Recent amendments to the Corporations Act 2001 (Cth) (Act) tighten restrictions on termination payments which can be made to executives without shareholder approval.

This article discusses the key changes and looks at the implications for employers.

Background to amendments

The changes to the Act to restrict termination payments to executives were first announced in March 2009 by the Federal Government amidst negative media surrounding what were perceived as excessive retirement payments to executives.

The Federal Government's response on executive termination pay came into operation on 24 November 2009, in the form of the Corporations Amendment (Improving Accountability on Termination Payments) Act 2009 (Amending Act). The Amending Act applies to any new employment contracts entered into on or after 24 November 2009, and any existing employment contracts varied on or after 24 November 2009.

Significantly lower threshold

Previously, termination benefits to directors and certain executives could reach up to seven times a recipient's total annual remuneration before shareholder approval was required. The key change brought about by the Amending Act is that termination benefits paid to directors or certain executives are limited to one year's base salary, unless shareholder approval is obtained.

There is a formula in the Amending Act to calculate a person's "annual base salary". This formula is based on the average amount of base salary received by the person in the last three years of service.

Extension of scope to executives – who is covered?

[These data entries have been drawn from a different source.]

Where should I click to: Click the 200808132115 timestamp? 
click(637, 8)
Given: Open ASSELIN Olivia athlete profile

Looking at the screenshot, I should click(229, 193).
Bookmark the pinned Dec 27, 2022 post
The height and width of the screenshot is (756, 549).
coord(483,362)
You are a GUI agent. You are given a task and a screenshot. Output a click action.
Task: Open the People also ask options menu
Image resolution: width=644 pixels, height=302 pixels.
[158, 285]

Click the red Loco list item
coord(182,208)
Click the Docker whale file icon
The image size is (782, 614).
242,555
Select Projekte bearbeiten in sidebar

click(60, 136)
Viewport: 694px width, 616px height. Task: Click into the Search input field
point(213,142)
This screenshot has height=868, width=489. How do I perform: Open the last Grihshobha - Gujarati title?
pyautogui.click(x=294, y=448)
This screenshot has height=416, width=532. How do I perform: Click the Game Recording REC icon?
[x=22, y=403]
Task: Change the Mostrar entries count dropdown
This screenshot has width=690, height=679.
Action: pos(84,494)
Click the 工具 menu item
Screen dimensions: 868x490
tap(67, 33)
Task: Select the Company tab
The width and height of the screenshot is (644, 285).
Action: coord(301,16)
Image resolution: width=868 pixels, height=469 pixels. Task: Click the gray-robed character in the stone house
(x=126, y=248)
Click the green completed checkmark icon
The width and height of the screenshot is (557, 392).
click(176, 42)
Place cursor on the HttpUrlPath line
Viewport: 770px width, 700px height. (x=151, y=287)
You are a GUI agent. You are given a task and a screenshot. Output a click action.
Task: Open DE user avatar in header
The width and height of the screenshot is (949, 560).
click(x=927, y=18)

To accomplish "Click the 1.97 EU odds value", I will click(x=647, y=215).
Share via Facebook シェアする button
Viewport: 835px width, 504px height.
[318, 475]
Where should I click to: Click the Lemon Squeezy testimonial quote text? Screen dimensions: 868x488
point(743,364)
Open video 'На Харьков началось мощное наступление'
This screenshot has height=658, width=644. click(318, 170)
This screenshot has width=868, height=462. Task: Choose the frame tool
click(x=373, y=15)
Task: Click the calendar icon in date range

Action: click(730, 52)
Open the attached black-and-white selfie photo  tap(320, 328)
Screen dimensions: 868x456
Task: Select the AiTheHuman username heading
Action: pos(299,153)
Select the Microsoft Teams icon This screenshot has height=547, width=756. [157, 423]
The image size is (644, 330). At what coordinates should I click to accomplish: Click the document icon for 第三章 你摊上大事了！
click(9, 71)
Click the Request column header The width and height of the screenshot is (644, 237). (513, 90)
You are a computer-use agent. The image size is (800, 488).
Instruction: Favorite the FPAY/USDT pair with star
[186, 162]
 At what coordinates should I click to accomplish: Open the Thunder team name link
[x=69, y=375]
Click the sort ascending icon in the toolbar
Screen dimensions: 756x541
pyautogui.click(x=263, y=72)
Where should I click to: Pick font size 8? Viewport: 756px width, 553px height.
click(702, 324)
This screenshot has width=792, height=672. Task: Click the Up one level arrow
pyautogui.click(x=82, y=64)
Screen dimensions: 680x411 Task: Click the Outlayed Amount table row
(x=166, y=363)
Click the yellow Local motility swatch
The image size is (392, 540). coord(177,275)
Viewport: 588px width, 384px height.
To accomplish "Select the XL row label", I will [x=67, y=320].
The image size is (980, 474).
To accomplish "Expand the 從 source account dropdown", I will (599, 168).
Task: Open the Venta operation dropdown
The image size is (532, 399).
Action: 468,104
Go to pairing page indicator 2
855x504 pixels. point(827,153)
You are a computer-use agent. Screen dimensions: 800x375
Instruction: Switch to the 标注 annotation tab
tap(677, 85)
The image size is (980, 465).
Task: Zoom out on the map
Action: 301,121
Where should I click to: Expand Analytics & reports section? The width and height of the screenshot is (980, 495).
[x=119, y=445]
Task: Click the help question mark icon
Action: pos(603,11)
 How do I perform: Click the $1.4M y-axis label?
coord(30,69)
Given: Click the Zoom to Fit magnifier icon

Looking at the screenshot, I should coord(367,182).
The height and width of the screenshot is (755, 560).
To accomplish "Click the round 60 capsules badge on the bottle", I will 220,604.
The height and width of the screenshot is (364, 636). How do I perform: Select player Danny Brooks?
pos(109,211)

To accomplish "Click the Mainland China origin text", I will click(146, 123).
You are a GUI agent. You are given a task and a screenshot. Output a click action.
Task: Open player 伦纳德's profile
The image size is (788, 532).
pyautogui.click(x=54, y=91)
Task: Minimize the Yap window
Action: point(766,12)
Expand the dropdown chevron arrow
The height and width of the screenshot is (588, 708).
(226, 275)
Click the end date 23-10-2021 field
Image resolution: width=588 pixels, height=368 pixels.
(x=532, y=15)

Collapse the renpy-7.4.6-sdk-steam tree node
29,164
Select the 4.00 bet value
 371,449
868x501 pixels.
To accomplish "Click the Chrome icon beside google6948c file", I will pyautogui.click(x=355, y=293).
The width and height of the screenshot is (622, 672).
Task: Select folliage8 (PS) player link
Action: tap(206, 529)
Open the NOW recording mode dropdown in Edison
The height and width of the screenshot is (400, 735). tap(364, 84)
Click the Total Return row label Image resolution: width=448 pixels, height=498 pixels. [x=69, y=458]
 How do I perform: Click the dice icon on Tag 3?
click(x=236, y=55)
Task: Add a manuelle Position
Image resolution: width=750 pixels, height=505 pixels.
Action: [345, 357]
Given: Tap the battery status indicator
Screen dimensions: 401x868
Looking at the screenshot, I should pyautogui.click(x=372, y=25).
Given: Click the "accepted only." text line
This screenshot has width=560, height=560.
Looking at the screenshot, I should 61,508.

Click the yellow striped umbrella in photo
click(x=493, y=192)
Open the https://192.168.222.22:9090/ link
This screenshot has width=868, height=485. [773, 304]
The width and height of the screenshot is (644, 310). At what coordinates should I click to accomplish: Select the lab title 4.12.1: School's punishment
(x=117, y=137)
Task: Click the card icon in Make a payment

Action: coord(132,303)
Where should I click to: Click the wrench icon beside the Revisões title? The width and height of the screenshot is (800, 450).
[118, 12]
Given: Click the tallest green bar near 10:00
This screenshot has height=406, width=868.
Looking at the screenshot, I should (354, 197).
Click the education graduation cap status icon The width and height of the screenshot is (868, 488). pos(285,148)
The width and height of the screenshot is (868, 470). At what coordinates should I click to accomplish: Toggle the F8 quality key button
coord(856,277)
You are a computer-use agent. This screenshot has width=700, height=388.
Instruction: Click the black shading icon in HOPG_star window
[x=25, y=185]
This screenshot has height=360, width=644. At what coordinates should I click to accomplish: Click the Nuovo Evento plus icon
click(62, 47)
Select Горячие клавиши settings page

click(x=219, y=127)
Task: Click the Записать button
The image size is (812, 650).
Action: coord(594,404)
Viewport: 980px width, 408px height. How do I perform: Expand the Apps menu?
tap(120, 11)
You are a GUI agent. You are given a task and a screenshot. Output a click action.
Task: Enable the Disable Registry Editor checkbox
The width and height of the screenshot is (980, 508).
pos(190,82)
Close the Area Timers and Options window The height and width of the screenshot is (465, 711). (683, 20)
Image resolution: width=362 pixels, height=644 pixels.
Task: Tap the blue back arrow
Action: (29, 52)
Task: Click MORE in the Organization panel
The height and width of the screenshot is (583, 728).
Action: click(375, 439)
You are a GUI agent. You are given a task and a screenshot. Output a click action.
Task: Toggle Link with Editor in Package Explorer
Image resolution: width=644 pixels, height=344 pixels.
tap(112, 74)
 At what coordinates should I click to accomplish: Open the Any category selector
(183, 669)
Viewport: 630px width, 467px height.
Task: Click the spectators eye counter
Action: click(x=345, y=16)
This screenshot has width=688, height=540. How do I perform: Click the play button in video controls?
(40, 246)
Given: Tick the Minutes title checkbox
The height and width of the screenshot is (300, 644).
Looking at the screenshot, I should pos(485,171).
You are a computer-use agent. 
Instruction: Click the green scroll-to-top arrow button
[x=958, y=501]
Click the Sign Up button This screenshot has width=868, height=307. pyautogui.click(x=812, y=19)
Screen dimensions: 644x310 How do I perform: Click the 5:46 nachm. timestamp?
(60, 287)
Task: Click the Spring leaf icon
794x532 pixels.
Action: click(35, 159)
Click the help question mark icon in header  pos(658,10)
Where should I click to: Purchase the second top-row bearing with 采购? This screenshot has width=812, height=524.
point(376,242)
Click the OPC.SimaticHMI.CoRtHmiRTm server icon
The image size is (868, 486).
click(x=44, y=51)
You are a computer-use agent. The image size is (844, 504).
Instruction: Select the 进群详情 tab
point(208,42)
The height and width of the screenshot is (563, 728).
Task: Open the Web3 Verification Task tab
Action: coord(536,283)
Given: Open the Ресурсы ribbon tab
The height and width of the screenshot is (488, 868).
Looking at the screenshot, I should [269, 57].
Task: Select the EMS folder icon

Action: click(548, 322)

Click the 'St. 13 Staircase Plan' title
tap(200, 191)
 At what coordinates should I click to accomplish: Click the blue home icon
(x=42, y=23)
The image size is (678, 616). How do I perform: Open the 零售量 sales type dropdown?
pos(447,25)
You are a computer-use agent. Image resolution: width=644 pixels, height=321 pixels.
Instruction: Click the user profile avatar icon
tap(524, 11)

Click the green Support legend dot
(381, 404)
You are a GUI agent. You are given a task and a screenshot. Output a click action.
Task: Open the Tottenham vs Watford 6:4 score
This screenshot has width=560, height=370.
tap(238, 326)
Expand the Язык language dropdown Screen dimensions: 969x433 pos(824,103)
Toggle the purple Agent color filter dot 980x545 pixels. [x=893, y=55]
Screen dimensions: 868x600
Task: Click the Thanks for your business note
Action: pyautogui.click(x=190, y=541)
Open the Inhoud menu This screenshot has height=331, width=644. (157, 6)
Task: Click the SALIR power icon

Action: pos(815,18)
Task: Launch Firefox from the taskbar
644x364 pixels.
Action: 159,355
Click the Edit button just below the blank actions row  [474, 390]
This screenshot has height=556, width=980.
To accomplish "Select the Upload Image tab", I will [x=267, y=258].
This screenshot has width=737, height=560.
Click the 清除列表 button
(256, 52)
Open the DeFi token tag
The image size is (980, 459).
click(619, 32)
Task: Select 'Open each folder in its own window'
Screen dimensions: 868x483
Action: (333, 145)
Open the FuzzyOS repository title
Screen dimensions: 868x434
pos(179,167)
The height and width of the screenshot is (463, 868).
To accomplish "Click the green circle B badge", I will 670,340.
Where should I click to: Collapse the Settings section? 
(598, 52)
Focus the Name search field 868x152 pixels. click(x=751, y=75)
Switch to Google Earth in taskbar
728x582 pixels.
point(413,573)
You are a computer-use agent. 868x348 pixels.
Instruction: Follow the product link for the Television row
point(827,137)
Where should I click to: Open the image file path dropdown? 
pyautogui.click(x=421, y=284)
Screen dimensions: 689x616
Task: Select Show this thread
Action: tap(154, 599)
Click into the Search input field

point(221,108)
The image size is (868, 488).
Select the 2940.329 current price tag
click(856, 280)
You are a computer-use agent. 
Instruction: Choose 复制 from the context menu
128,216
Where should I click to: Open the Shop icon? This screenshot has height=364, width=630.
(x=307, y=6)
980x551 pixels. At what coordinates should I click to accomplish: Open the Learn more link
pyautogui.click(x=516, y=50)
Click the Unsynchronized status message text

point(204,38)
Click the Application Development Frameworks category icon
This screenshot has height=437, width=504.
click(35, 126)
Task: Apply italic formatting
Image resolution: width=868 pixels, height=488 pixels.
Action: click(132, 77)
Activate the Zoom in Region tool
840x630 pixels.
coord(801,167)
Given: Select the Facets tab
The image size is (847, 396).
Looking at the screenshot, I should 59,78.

The category of individuals captured by the Amending Act is broader. Under the Act (pre-24 November 2009 contracts), the requirement to obtain shareholder approval for termination benefits applies only to company directors (and certain executives who act as "de facto" directors). Now, the Amending Act (24 November 2009 contracts onwards) applies to senior executives or key management personnel. The effect is that for a disclosing entity, the category includes directors, and employees whose details were included in the directors' report for the previous financial year. For all other entities, the category includes directors in the company and any individuals who hold a position connected with managing the company who are also directors of a related body corporate.

What type of benefits are captured?

Under the old regime, there was legal ambiguity as to whether certain types of payments met the definition of a termination payment, and therefore, whether the payments required shareholder approval. The Amending Act has clarified and expanded the categories of payments taken into account. For instance, the definition includes any payment or other valuable consideration, any kind of real or personal property, any legal or equitable estate or interest in real or personal property and any legal or equitable right. Further, the Amending Act specifies that a broad interpretation should be given to the definition of "benefits" and that the economic and commercial substance of the conduct is to prevail over its form or description. This is said to be designed to allow Courts to respond flexibly to changes in executive remuneration conditions. The effect is likely to be that almost any type of conceivable benefit is captured.

Who votes on approving the payment?

Under the new regime, there are restrictions on who can vote in the shareholder approval process. The individual who the payment relates to, or an associate of the individual, is prohibited from participating in the shareholder vote about whether to approve their termination payment.

What are the penalties involved?

The penalties for a company paying a termination benefit in breach of the shareholder approval provisions have been strengthened to $19,800 for natural persons or imprisonment of up to 6 months, or up to $99,000 for a body corporate.

Implications for employers

The Amending Act introduces a significant tightening on the restrictions surrounding executive termination payments. Employers must be cautious about how benefits connected with termination are provided. As a first step, employers should audit termination clauses of all executive contracts or any other enforceable terms giving rise to benefits (such as salary increase letters) to ensure any termination benefits do not have unintended consequences arising from the operation of the Amending Act. Remuneration should also be reviewed with a view to ensuring termination benefit compliance.

The content of this article is intended to provide a general guide to the subject matter. Specialist advice should be sought about your specific circumstances.